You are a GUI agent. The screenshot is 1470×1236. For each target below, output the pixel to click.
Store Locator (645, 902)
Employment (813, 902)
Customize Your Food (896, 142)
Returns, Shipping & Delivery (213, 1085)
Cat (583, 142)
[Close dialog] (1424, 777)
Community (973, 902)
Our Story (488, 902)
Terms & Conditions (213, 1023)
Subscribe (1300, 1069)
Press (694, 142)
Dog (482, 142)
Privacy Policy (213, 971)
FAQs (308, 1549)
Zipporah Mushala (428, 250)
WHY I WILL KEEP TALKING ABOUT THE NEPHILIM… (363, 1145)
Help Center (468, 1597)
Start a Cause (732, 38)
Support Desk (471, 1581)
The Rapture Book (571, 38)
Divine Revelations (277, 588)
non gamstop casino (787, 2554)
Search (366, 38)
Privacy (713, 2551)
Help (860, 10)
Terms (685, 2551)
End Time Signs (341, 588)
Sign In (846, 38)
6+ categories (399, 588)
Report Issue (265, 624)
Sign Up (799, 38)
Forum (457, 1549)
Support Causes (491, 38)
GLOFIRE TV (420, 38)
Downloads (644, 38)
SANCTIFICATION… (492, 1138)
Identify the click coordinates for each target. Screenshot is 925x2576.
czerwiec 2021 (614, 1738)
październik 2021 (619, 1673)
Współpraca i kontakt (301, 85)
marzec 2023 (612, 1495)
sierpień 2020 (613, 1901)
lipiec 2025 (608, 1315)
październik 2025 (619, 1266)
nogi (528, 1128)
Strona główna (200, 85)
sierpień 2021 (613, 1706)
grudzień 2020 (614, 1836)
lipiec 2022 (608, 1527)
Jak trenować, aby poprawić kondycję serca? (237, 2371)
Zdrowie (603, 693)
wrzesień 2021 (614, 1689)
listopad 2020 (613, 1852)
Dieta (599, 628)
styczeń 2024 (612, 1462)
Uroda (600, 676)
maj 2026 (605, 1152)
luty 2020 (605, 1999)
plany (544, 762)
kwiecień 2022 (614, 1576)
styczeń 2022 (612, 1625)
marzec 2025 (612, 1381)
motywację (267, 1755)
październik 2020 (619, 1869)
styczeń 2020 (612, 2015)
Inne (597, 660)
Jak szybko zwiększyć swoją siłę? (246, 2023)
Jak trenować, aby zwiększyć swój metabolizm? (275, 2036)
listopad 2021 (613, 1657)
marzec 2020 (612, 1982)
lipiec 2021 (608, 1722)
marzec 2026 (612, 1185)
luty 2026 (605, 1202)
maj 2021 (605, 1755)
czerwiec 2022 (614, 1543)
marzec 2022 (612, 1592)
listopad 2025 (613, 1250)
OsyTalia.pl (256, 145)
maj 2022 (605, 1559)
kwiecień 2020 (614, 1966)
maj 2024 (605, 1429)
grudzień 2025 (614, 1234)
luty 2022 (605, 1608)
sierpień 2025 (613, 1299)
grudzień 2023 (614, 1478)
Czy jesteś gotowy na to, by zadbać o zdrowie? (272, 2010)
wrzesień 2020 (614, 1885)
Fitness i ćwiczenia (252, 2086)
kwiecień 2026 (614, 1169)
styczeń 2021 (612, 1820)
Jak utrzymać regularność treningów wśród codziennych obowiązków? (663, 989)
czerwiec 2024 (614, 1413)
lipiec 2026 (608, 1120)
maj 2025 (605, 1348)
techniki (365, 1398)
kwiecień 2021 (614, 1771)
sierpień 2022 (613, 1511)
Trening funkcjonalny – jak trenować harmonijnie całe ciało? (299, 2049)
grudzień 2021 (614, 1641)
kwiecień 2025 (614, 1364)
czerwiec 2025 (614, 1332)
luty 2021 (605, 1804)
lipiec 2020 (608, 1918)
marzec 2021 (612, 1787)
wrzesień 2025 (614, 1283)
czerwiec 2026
┄┄┄┄┄┄┄┄┄┄
### What you will do
Find where the line with "Divine Revelations (277, 588)" sits in the material above, then copy exactly from it through the line with "Strona główna (200, 85)". Add no other line.

### Answer to this task
Divine Revelations (277, 588)
non gamstop casino (787, 2554)
Search (366, 38)
Privacy (713, 2551)
Help (860, 10)
Terms (685, 2551)
End Time Signs (341, 588)
Sign In (846, 38)
6+ categories (399, 588)
Report Issue (265, 624)
Sign Up (799, 38)
Forum (457, 1549)
Support Causes (491, 38)
GLOFIRE TV (420, 38)
Downloads (644, 38)
SANCTIFICATION… (492, 1138)
Identify the click coordinates for each target. Screenshot is 925x2576.
czerwiec 2021 (614, 1738)
październik 2021 (619, 1673)
Współpraca i kontakt (301, 85)
marzec 2023 (612, 1495)
sierpień 2020 (613, 1901)
lipiec 2025 (608, 1315)
październik 2025 (619, 1266)
nogi (528, 1128)
Strona główna (200, 85)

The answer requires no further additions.